§ **Problem details**: Please reproduce the entries below exactly, leaving the pictures out.

§ **Data**:
=== Begin Enclosure ===
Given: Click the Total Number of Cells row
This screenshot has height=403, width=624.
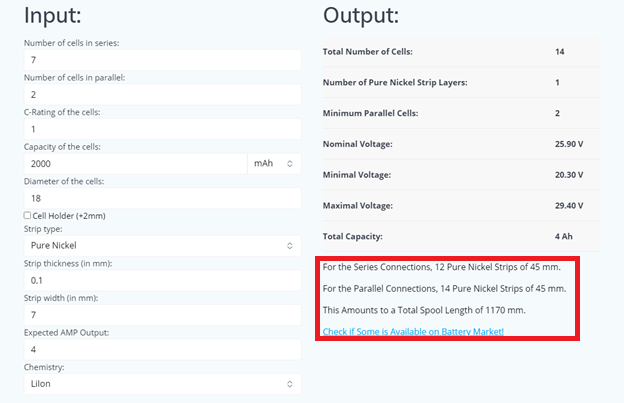Looking at the screenshot, I should tap(458, 51).
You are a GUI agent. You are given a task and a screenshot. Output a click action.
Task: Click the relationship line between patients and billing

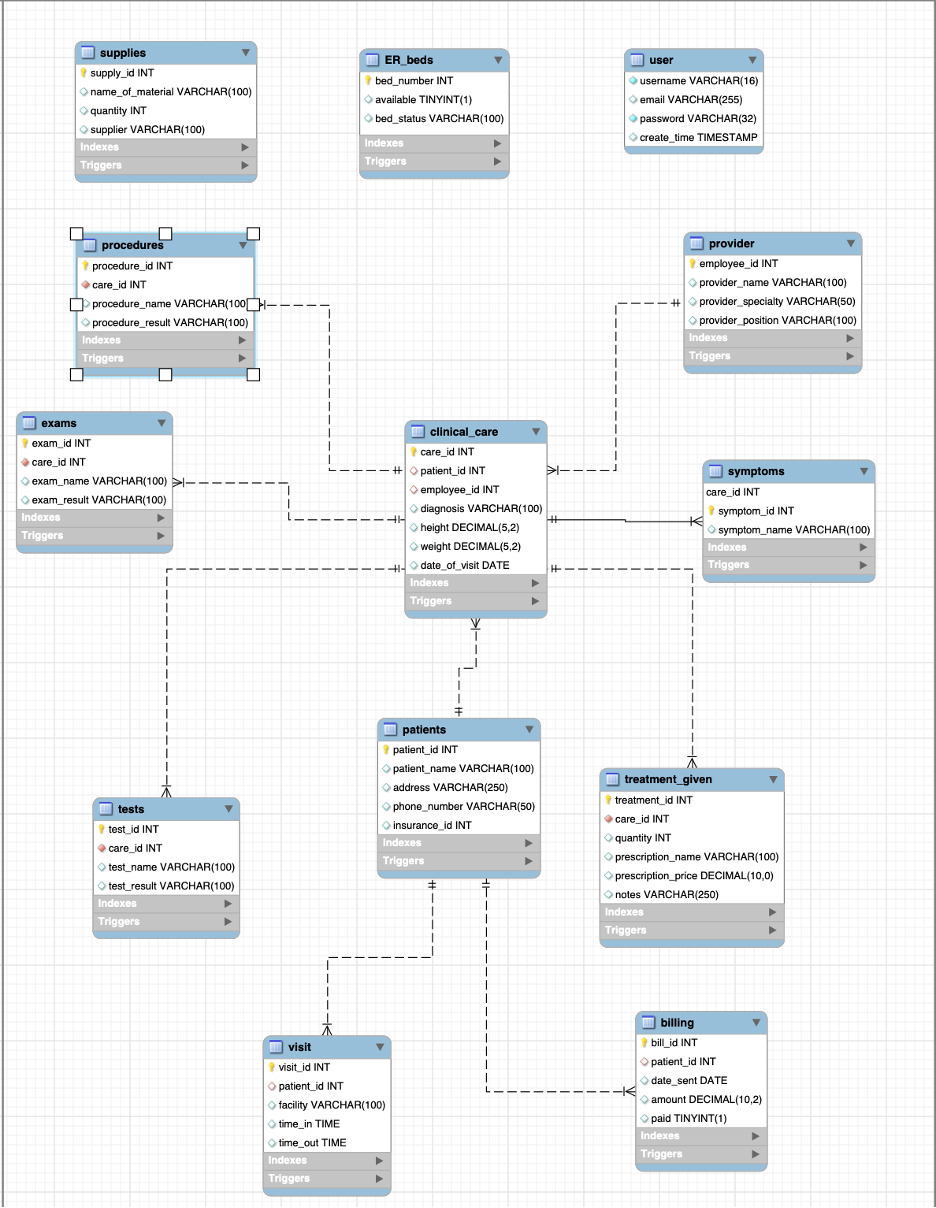click(x=487, y=1000)
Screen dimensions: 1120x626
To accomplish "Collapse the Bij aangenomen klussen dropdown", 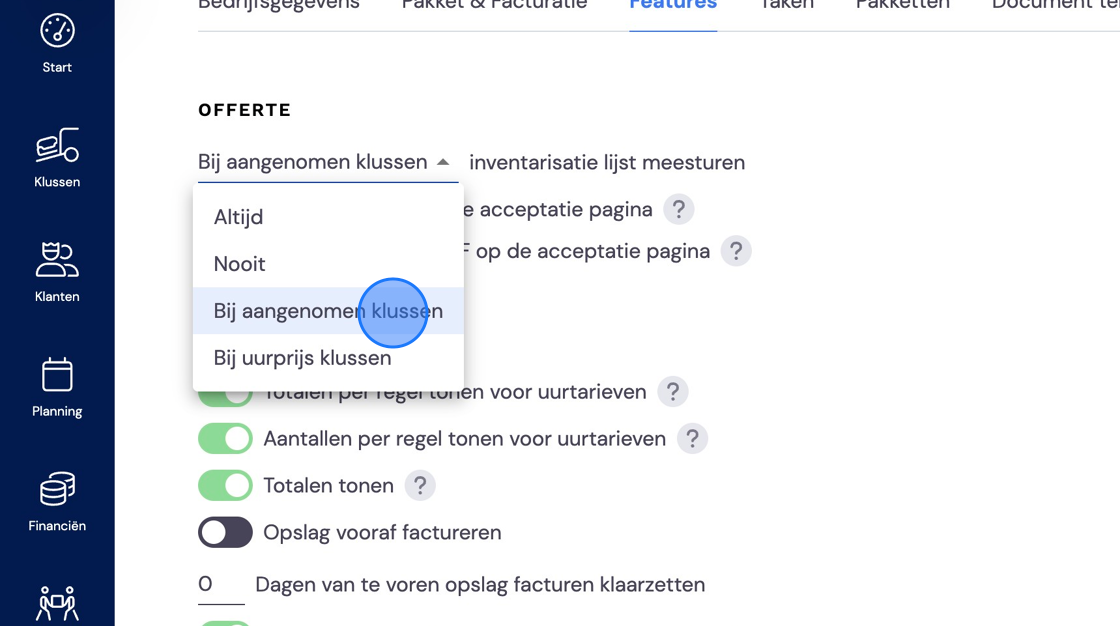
=== End Enclosure ===
§ **Output below**:
Given: Click the Total Number of Cells row
This screenshot has height=403, width=624.
Looking at the screenshot, I should tap(458, 51).
You are a GUI agent. You are given a task and a screenshot. Output a click action.
Task: Click the relationship line between patients and billing

click(x=487, y=1000)
Screen dimensions: 1120x626
To accomplish "Collapse the Bij aangenomen klussen dropdown", 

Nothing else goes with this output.